* **INSTRUCTIONS FOR THE TASK**:
Which lines in the rows below contain the string "services"? Gather each of them, counting only matches in the same case.

* **EXTRACTED DATA**:
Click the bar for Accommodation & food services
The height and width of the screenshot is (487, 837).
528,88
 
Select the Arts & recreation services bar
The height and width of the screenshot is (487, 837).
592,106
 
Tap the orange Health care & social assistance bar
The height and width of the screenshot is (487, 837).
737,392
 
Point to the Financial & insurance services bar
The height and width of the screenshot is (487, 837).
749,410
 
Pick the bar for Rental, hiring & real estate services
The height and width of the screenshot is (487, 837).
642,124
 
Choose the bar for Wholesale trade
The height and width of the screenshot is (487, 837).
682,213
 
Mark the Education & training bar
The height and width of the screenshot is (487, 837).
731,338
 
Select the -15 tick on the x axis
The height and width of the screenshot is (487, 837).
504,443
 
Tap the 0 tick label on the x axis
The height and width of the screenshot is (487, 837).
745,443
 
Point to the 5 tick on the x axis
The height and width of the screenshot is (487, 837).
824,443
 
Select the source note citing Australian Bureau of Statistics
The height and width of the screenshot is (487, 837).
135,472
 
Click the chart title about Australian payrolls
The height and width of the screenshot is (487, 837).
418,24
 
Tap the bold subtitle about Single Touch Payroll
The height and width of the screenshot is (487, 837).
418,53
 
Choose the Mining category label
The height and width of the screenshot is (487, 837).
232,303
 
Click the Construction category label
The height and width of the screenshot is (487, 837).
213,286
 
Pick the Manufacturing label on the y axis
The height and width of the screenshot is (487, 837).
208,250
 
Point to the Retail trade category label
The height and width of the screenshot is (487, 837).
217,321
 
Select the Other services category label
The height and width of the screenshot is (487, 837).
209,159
...
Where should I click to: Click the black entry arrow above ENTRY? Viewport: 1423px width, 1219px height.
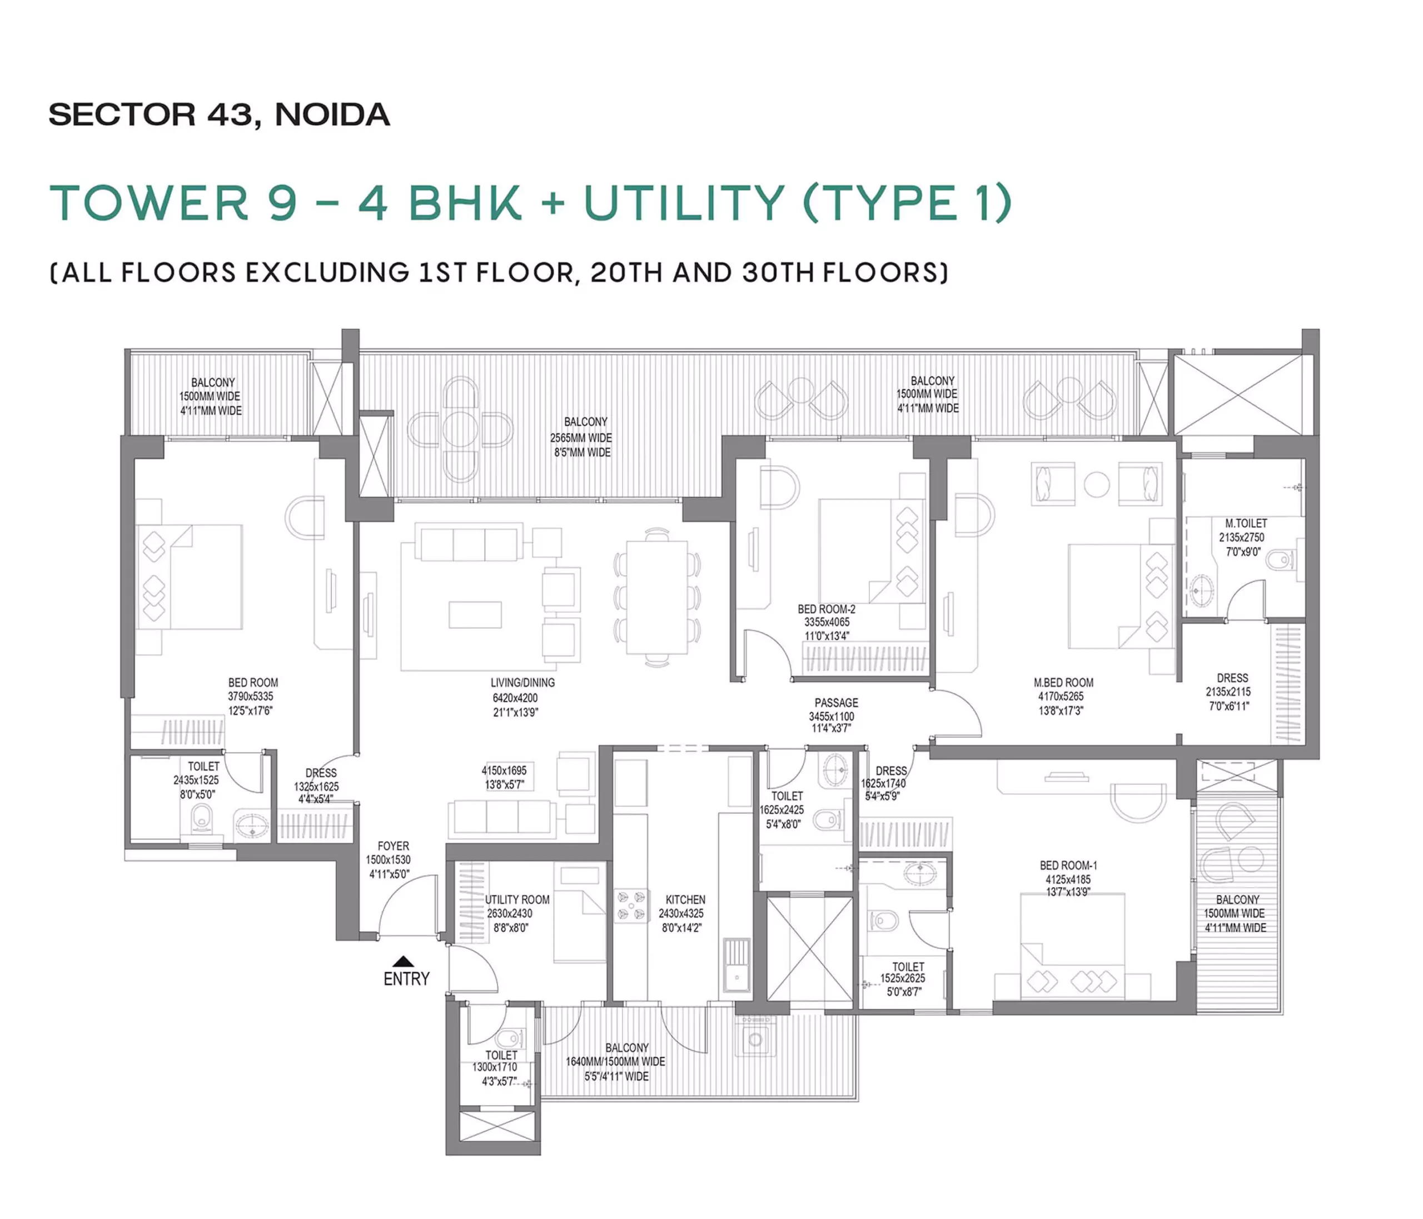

* **RESPONSE**:
Click the bar for Accommodation & food services
Select the Arts & recreation services bar
Point to the Financial & insurance services bar
Pick the bar for Rental, hiring & real estate services
Select the Other services category label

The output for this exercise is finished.